**TO DO**
Repeat verbatim what the listing holds, but not its pictures.

**DATA RECORDS**
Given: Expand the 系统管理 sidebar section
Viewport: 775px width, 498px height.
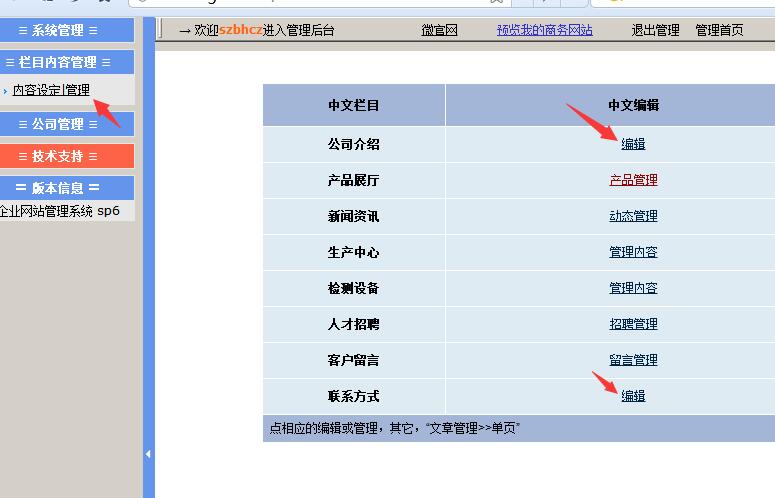Looking at the screenshot, I should [x=66, y=30].
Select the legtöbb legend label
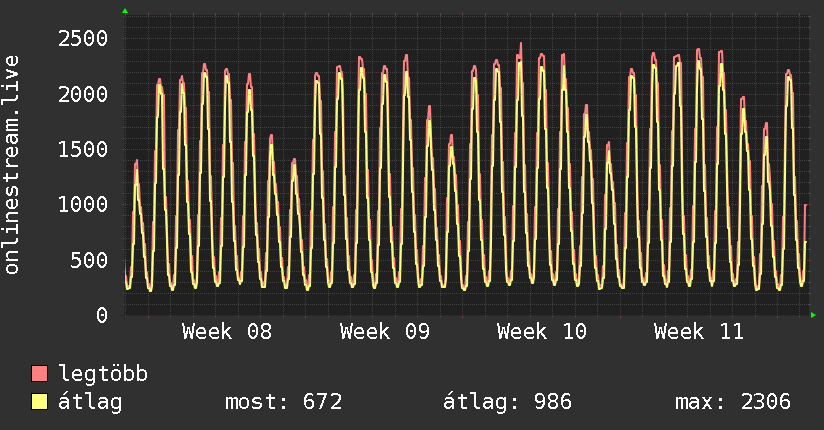824x430 pixels. [104, 375]
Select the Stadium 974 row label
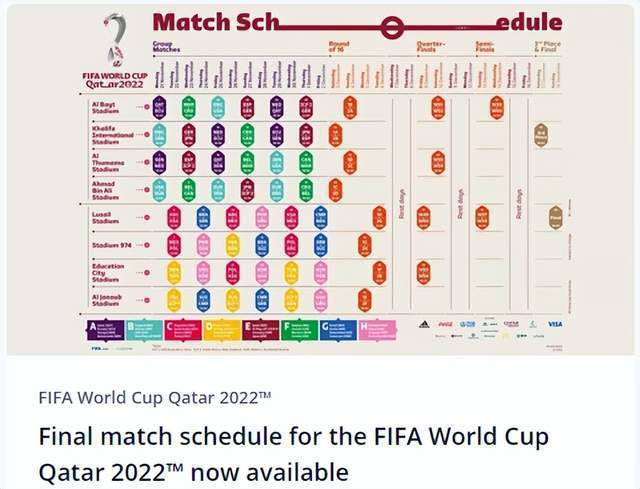 tap(111, 245)
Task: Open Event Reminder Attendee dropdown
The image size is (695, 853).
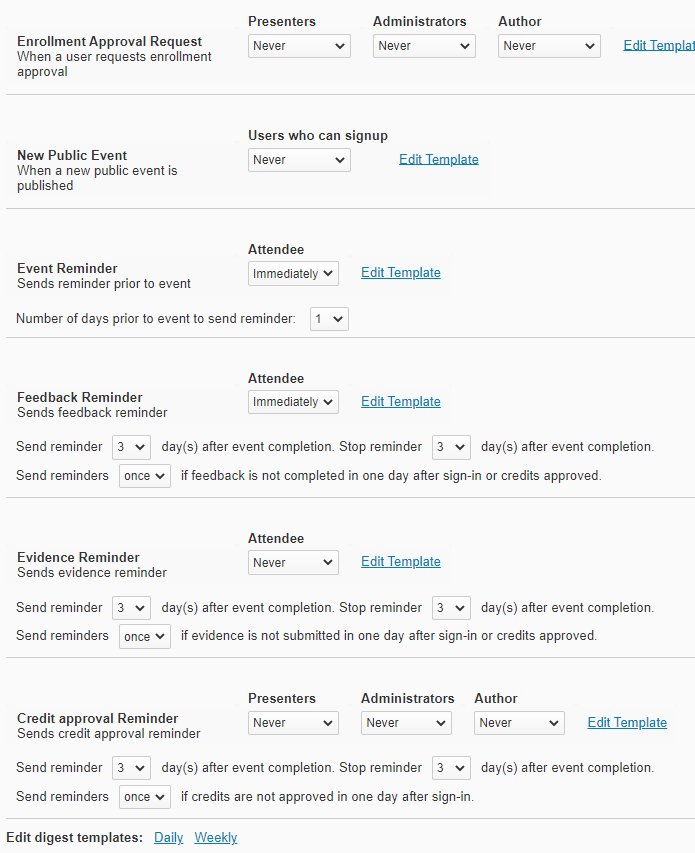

**EXPECTED ANSWER**
Given: Expand the 系统管理 sidebar section
Viewport: 775px width, 498px height.
Looking at the screenshot, I should [x=66, y=30].
Select the legtöbb legend label
824x430 pixels. [104, 375]
Select the Stadium 974 row label
 tap(111, 245)
Task: Open Event Reminder Attendee dropdown
The image size is (695, 853).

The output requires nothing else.